YOUR OBJECTIVE:
Without changing a single word, output each entry.

DATASET RECORDS:

------------------------------

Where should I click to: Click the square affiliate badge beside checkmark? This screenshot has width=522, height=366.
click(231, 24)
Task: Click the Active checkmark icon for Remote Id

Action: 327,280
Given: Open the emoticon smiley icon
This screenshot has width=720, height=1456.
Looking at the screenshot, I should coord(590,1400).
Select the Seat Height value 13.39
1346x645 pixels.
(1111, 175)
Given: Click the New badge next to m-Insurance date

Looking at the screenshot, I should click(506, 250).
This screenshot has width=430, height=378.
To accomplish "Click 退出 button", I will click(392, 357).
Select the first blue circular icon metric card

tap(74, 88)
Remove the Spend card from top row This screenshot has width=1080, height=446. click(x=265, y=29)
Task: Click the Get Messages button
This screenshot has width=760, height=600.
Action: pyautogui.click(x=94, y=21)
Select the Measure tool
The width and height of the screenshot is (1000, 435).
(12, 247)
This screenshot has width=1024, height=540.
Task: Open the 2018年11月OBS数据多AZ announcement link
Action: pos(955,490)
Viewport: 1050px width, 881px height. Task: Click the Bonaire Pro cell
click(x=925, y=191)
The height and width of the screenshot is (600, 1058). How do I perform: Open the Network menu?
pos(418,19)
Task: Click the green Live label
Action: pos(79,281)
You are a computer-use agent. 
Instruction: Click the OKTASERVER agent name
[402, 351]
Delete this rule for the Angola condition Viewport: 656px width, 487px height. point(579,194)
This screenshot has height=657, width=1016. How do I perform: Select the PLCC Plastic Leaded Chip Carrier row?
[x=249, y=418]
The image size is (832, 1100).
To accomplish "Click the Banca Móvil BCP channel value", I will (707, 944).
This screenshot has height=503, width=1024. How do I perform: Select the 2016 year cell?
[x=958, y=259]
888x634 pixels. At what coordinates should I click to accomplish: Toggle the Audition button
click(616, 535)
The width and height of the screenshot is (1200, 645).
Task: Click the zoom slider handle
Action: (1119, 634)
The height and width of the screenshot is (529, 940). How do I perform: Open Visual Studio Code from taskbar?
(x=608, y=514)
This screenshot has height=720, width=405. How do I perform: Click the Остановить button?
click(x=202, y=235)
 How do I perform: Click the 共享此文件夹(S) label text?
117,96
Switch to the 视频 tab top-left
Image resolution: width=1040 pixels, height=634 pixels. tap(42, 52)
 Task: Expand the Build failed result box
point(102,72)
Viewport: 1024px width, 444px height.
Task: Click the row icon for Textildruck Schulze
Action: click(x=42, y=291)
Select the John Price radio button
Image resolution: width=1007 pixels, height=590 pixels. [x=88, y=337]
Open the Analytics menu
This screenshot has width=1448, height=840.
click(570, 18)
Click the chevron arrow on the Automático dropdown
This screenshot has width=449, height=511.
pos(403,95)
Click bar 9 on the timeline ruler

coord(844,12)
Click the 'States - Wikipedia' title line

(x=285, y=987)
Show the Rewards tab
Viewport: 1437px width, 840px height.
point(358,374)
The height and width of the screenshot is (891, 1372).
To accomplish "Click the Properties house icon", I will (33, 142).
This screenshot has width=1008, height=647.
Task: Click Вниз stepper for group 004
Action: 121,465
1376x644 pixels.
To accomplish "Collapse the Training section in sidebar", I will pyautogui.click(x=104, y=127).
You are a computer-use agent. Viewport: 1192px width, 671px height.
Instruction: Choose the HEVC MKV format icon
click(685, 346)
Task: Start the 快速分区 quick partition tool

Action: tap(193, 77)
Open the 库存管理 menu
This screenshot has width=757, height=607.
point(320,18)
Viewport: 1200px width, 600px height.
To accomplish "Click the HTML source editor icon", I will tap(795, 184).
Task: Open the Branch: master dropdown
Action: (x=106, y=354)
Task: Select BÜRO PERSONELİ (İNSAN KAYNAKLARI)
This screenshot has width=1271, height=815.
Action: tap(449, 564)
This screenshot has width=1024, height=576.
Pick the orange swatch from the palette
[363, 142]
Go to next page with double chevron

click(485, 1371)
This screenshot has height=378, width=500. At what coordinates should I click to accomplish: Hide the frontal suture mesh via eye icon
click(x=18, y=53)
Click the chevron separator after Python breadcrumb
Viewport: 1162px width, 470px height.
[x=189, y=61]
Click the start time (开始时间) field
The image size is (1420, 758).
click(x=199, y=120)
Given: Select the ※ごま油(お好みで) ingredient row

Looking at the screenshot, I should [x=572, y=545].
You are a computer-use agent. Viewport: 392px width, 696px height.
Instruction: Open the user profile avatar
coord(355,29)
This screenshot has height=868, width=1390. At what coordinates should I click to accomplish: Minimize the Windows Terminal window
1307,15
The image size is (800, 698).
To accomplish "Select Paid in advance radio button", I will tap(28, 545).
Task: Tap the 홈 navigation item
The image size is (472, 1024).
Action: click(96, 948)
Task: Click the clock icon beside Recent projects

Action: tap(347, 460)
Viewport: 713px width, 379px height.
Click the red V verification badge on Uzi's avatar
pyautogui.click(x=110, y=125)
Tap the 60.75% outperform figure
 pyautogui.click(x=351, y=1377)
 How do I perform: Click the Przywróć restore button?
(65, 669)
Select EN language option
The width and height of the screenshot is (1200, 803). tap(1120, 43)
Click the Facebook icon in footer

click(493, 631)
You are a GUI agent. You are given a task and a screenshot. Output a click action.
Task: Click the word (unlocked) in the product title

------------------------------

REPLY TO THE TASK:
Where should I click to: Click the square affiliate badge beside checkmark? This screenshot has width=522, height=366.
click(231, 24)
Task: Click the Active checkmark icon for Remote Id

Action: 327,280
Given: Open the emoticon smiley icon
This screenshot has width=720, height=1456.
Looking at the screenshot, I should coord(590,1400).
Select the Seat Height value 13.39
1346x645 pixels.
(1111, 175)
Given: Click the New badge next to m-Insurance date

Looking at the screenshot, I should click(506, 250).
This screenshot has width=430, height=378.
To accomplish "Click 退出 button", I will click(392, 357).
Select the first blue circular icon metric card

tap(74, 88)
Remove the Spend card from top row This screenshot has width=1080, height=446. click(x=265, y=29)
Task: Click the Get Messages button
This screenshot has width=760, height=600.
Action: pyautogui.click(x=94, y=21)
Select the Measure tool
The width and height of the screenshot is (1000, 435).
(12, 247)
This screenshot has width=1024, height=540.
Task: Open the 2018年11月OBS数据多AZ announcement link
Action: pos(955,490)
Viewport: 1050px width, 881px height. Task: Click the Bonaire Pro cell
click(x=925, y=191)
The height and width of the screenshot is (600, 1058). How do I perform: Open the Network menu?
pos(418,19)
Task: Click the green Live label
Action: pos(79,281)
You are a computer-use agent. 
Instruction: Click the OKTASERVER agent name
[402, 351]
Delete this rule for the Angola condition Viewport: 656px width, 487px height. point(579,194)
This screenshot has height=657, width=1016. How do I perform: Select the PLCC Plastic Leaded Chip Carrier row?
[x=249, y=418]
The image size is (832, 1100).
To accomplish "Click the Banca Móvil BCP channel value", I will (707, 944).
This screenshot has height=503, width=1024. How do I perform: Select the 2016 year cell?
[x=958, y=259]
888x634 pixels. At what coordinates should I click to accomplish: Toggle the Audition button
click(616, 535)
The width and height of the screenshot is (1200, 645).
Task: Click the zoom slider handle
Action: (1119, 634)
The height and width of the screenshot is (529, 940). How do I perform: Open Visual Studio Code from taskbar?
(x=608, y=514)
This screenshot has height=720, width=405. How do I perform: Click the Остановить button?
click(x=202, y=235)
 How do I perform: Click the 共享此文件夹(S) label text?
117,96
Switch to the 视频 tab top-left
Image resolution: width=1040 pixels, height=634 pixels. tap(42, 52)
 Task: Expand the Build failed result box
point(102,72)
Viewport: 1024px width, 444px height.
Task: Click the row icon for Textildruck Schulze
Action: click(x=42, y=291)
Select the John Price radio button
Image resolution: width=1007 pixels, height=590 pixels. [x=88, y=337]
Open the Analytics menu
This screenshot has width=1448, height=840.
click(570, 18)
Click the chevron arrow on the Automático dropdown
This screenshot has width=449, height=511.
pos(403,95)
Click bar 9 on the timeline ruler

coord(844,12)
Click the 'States - Wikipedia' title line

(x=285, y=987)
Show the Rewards tab
Viewport: 1437px width, 840px height.
point(358,374)
The height and width of the screenshot is (891, 1372).
To accomplish "Click the Properties house icon", I will (33, 142).
This screenshot has width=1008, height=647.
Task: Click Вниз stepper for group 004
Action: 121,465
1376x644 pixels.
To accomplish "Collapse the Training section in sidebar", I will pyautogui.click(x=104, y=127).
You are a computer-use agent. Viewport: 1192px width, 671px height.
Instruction: Choose the HEVC MKV format icon
click(685, 346)
Task: Start the 快速分区 quick partition tool

Action: tap(193, 77)
Open the 库存管理 menu
This screenshot has width=757, height=607.
point(320,18)
Viewport: 1200px width, 600px height.
To accomplish "Click the HTML source editor icon", I will tap(795, 184).
Task: Open the Branch: master dropdown
Action: (x=106, y=354)
Task: Select BÜRO PERSONELİ (İNSAN KAYNAKLARI)
This screenshot has width=1271, height=815.
Action: tap(449, 564)
This screenshot has width=1024, height=576.
Pick the orange swatch from the palette
[363, 142]
Go to next page with double chevron

click(485, 1371)
This screenshot has height=378, width=500. At what coordinates should I click to accomplish: Hide the frontal suture mesh via eye icon
click(x=18, y=53)
Click the chevron separator after Python breadcrumb
Viewport: 1162px width, 470px height.
[x=189, y=61]
Click the start time (开始时间) field
The image size is (1420, 758).
click(x=199, y=120)
Given: Select the ※ごま油(お好みで) ingredient row

Looking at the screenshot, I should [x=572, y=545].
You are a computer-use agent. Viewport: 392px width, 696px height.
Instruction: Open the user profile avatar
coord(355,29)
This screenshot has height=868, width=1390. At what coordinates should I click to accomplish: Minimize the Windows Terminal window
1307,15
The image size is (800, 698).
To accomplish "Select Paid in advance radio button", I will tap(28, 545).
Task: Tap the 홈 navigation item
The image size is (472, 1024).
Action: click(96, 948)
Task: Click the clock icon beside Recent projects

Action: tap(347, 460)
Viewport: 713px width, 379px height.
Click the red V verification badge on Uzi's avatar
pyautogui.click(x=110, y=125)
Tap the 60.75% outperform figure
 pyautogui.click(x=351, y=1377)
 How do I perform: Click the Przywróć restore button?
(65, 669)
Select EN language option
The width and height of the screenshot is (1200, 803). tap(1120, 43)
Click the Facebook icon in footer

click(493, 631)
You are a GUI agent. You are given a task and a screenshot. Output a click action.
Task: Click the word (unlocked) in the product title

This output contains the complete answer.